Daily Mirror (Northern Ireland)

Let’s do this together YOUR COMMUNITY CORNER

- Edited by SIOBHANMCN­ALLY

That advert when they say, “it’s a Mini adventure”? Well, in my fetid cesspit of a Mini, you’d be travelling back to a primordial swamp where life first began.

I can’t actually remember the last time it was jet-washed and vacuumed, but put it this way, when the car wash opens next week, all three types of life organisms will be found under the dashboard, plus my missing specs case.

Mind you, it’s not going to take just one visit to the jet-wash, the car may take 30 years to clean up before it’s fit for human transport again.

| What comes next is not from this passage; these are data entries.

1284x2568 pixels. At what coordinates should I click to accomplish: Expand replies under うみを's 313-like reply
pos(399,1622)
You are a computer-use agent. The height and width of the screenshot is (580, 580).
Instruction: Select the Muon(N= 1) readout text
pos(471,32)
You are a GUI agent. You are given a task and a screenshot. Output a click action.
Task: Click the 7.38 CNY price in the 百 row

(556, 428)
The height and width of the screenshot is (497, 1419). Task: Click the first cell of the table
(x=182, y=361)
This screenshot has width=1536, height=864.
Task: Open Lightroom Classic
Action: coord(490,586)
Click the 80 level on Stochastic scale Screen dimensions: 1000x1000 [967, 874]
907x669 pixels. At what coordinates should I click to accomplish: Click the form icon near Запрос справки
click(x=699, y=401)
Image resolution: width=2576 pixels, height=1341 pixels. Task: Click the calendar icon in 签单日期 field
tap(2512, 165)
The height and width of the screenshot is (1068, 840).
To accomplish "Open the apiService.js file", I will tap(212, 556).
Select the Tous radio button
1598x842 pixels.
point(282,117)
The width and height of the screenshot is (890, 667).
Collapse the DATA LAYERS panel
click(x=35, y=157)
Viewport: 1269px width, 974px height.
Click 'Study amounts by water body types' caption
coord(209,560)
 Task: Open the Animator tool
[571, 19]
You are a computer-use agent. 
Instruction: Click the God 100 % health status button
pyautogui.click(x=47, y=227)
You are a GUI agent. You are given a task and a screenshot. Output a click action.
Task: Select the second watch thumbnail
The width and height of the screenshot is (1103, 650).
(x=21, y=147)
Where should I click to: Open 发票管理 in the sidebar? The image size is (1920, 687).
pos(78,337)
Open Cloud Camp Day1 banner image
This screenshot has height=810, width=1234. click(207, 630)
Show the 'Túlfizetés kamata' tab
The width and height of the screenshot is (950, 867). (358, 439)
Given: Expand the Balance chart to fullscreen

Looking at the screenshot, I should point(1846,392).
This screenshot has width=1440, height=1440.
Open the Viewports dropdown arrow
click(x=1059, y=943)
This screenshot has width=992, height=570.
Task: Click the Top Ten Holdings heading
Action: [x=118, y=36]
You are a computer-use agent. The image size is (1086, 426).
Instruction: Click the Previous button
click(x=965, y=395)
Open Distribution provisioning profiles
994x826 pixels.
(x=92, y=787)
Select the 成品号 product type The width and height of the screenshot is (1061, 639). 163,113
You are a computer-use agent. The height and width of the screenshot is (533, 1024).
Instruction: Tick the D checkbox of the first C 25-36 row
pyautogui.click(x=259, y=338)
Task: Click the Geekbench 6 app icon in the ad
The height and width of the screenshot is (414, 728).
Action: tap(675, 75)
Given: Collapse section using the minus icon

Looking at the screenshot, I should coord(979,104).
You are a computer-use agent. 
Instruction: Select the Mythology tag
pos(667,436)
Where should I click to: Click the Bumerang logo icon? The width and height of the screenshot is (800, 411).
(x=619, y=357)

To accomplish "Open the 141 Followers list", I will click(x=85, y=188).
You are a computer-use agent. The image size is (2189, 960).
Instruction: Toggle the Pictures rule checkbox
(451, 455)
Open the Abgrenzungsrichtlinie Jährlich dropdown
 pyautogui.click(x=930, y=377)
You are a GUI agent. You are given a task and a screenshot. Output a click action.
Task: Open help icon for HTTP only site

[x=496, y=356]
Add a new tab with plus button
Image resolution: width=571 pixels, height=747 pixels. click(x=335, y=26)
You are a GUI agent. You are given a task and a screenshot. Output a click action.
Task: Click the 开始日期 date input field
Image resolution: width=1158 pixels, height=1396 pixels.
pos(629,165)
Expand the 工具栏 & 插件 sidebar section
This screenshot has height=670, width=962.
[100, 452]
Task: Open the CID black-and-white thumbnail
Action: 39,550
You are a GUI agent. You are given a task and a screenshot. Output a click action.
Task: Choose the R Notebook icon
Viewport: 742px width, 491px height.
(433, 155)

Even the dog is sniffy about getting in the footwell where he normally travels, which is outrageous as he’s responsibl­e for half the harmful debris in that health and safety hazard on wheels.

The crumbs from The Dark Lord’s breakfasts on the school run have now combined with dog hair to make dust balls that roll across the dashboard and threaten to obscure what little I can see out of the windscreen since a plastic bowl hit and cracked the glass a few weeks ago.

I say “a” plastic bowl but it was in fact attached to The Dark Lord at the time when I hit the brakes, but apparently a glitch in the space-time continuum matrix was to blame and not at all because she was waving her hand around inside the car.

And before anyone says I should clean the car myself, it’s usually parked several streets away from home, and a bucket of water isn’t going to make a dent on that heaving hatchback of primordial soup.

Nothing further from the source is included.